To this, the Talmud explains that Tamar had her immediate revenge on Amnon (although later, Tamar’s full brother Absalom further avenged her honor by killing having Amnon killed). What did she do? The Talmud relates that Tamar somehow somehow managed to tie one of her pubic hairs to Amnon’s penis, cutting into it, and effectively castrating him. It turns out that that really pissed him off. Weird.

From this story, the Talmud concludes that Tamar was the daughter of a Beautiful Captive – for two reasons. First, the fact that she insisted that if Amnon asked King David for her hand in marriage, she would surely be given to him – despite the fact that the Torah explicitly prohibits sexual relations among paternal siblings – means that she was born to King David before her mother, Maacha, had made the full transition from Beautiful Captive to wife. Thus, like a convert, she was not considered Amnon’s legal sister.

The second reason is more germane to this week’s topic.The prophet Ezekiel lamented that once, “your name went out among the nations for your beauty.” Ezekiel, 16:14. The Talmud explains the nature of this beauty, explaining that during that early period, Jewish girls did not grow any hair either under their arms or between their legs; they were bare and smooth. It was only much later, when “the daughters of Zion became so haughty” (Isaiah, 3:16), that they lost this physical characteristic. The fact that Tamar had pubic hair, therefore, was yet a further indication that she was of a non-Jewish background, and the daughter of a Beautiful Captive.

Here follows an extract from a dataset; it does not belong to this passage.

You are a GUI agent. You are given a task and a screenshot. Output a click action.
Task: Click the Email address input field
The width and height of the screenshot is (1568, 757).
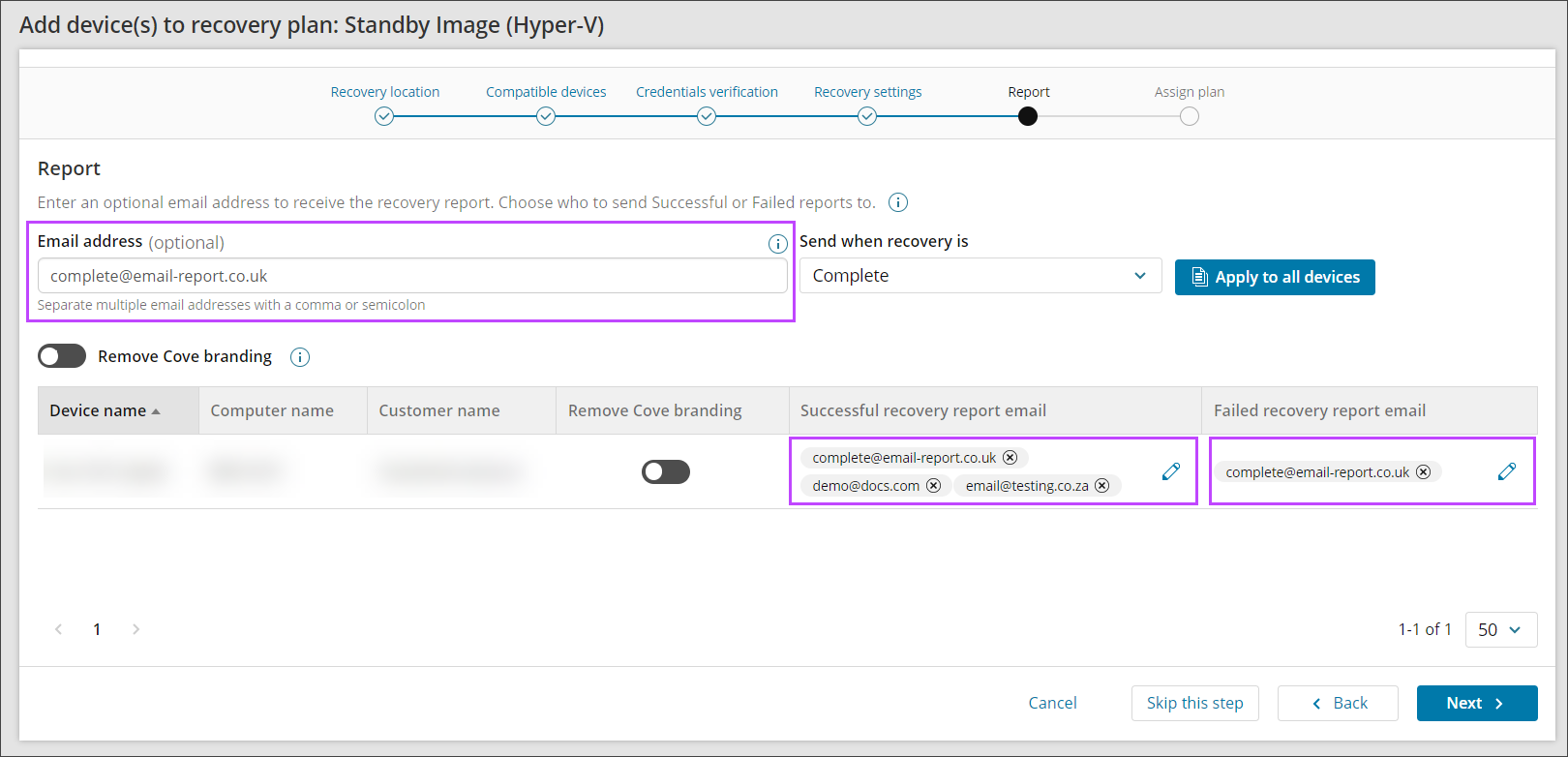click(412, 276)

Another tragic story that occurred generations earlier, which also incidentally illustrates the historic Jewish attitude towards pubic hair, is that of the Concubine of Gibea. The story begins with a Levite taking a concubine, who ultimately “turned from him.” Judges, 19:2. Although the verse appears to place the blame with her, the Sages of the Talmud blame her husband for terrorizing her, and for being unduly harsh towards her. One of the things that particularly angered the husband was his discovery of…a pubic hair. Babylonian Talmud, Gittin, 6b. As Rashi explains, this was not merely an aesthetic preference; women used to remove their pubic hair lest a hair slice the penis, rendering the man impotent – an act that Tamar would deliberately employ many years later.

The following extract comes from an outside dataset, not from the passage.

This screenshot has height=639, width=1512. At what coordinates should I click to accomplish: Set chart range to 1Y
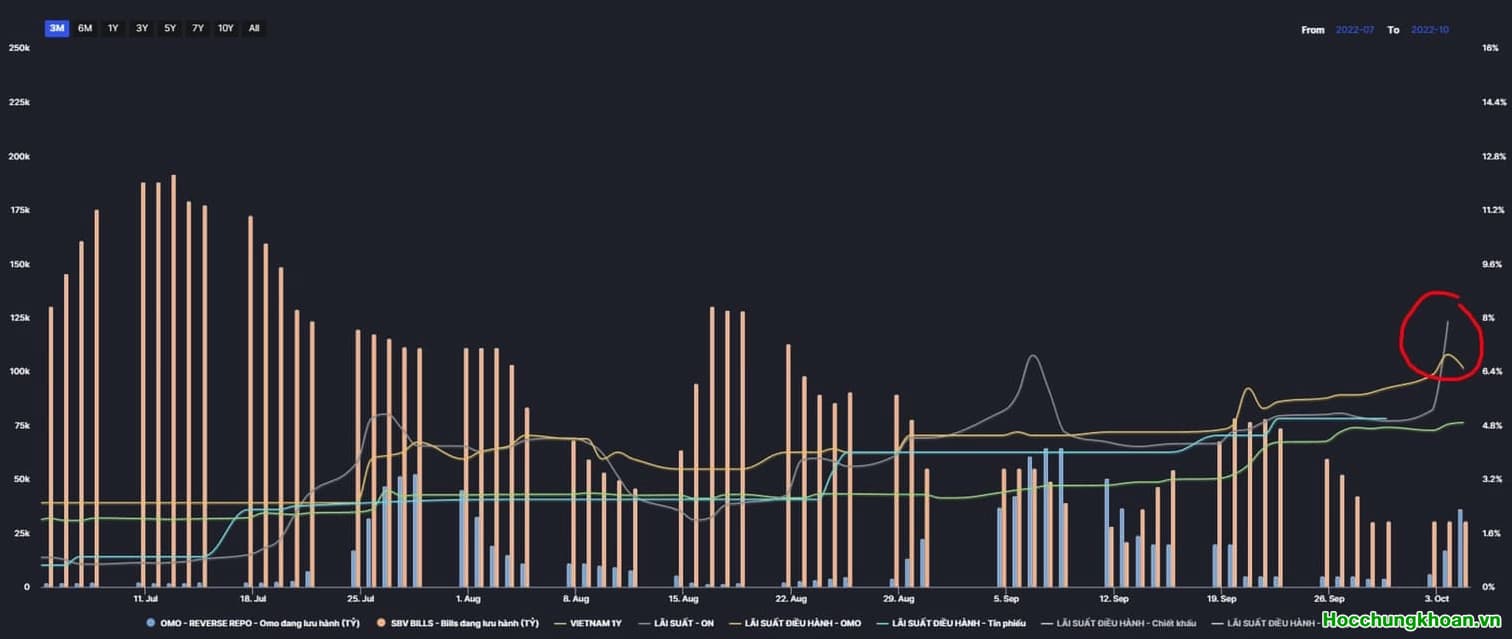click(x=113, y=29)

Serendipitously, it is also this week’s Parshah that teaches the prohibition of that “[A man]…whose member is cut may not enter the assembly of the Lord.” Deuteronomy, 23:2. Thus, the fear of having ones member inadvertently cut was not merely the fear of injury, but of larger consequences for a man’s standing within the Jewish community.

Nowadays, different sects and women have different grooming practices. To each their own. It becomes more relevant when a woman goes to the Mikvah, the ritual bath. Many Sephardic authorities consider pubic hair to be a chatzitzah – an improper separation between the body and the water of the Mikvah – that must be shaved or waxed prior to immersion. Other authorities consider pubic hair to be such a separation only if it is the woman’s normal practice to shave or wax it.

Whatever a woman’s particularly preference, however, it is certainly fascinating to note that today’s popular fashion trend of going bare is actually a return to one of the earliest periods in our national history, when being hairless was a sign of beauty and G-d’s grace. Bare or hair, may we soon see that grace restored, and our exile ended!